-- EXERCISE DETAILS --
From the records below, output exactly the lines running from the line containing "Pin dit product (571, 800)" through the line containing "Webshop (188, 63)", and no others.

-- LISTED ENTRIES --
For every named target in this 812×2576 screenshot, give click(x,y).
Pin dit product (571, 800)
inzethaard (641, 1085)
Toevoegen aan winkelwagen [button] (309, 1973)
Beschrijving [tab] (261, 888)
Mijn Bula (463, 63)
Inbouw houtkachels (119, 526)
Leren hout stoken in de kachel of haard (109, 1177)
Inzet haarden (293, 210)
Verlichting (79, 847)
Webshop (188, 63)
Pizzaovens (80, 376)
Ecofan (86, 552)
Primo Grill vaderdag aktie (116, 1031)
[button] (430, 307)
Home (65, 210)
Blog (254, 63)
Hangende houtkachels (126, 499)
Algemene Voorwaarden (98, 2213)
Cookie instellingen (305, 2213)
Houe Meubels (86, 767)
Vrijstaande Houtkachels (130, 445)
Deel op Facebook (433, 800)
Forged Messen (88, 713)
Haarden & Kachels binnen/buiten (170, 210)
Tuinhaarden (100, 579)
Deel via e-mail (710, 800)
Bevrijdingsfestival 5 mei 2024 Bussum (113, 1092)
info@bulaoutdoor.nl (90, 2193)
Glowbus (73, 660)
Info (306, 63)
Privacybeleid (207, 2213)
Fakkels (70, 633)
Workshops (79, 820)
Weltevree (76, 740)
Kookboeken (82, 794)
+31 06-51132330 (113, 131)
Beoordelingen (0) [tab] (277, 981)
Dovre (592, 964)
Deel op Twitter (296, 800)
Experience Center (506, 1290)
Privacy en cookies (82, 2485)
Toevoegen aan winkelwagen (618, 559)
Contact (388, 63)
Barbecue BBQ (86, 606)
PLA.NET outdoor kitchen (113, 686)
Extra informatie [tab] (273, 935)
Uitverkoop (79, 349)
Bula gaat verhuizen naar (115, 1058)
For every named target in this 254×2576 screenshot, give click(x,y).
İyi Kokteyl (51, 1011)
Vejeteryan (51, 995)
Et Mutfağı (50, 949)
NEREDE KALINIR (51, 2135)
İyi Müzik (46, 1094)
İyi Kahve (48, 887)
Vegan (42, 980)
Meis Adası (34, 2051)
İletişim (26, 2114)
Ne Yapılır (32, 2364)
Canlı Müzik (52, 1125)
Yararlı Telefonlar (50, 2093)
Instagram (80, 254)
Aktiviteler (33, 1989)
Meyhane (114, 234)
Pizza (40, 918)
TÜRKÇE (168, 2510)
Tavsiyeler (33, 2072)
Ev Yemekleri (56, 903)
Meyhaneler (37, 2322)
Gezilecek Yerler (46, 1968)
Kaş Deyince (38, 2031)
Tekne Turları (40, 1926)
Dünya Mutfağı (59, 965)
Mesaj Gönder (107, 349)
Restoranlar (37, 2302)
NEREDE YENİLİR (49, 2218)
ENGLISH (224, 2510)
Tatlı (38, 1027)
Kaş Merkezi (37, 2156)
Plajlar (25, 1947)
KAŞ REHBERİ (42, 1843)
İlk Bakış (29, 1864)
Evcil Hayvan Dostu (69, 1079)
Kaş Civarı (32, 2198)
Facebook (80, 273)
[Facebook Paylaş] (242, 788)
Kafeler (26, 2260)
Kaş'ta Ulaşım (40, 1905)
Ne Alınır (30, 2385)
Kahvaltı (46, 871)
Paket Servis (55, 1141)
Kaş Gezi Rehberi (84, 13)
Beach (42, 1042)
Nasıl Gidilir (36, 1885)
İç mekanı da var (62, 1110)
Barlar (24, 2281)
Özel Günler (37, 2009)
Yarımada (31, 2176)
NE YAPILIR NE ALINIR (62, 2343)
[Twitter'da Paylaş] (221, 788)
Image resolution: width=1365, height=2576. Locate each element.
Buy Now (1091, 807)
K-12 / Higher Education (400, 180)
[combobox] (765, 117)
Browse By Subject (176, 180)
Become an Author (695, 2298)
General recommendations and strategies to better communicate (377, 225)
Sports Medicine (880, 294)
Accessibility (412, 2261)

-- TASK OUTPUT --
Pin dit product (571, 800)
inzethaard (641, 1085)
Toevoegen aan winkelwagen [button] (309, 1973)
Beschrijving [tab] (261, 888)
Mijn Bula (463, 63)
Inbouw houtkachels (119, 526)
Leren hout stoken in de kachel of haard (109, 1177)
Inzet haarden (293, 210)
Verlichting (79, 847)
Webshop (188, 63)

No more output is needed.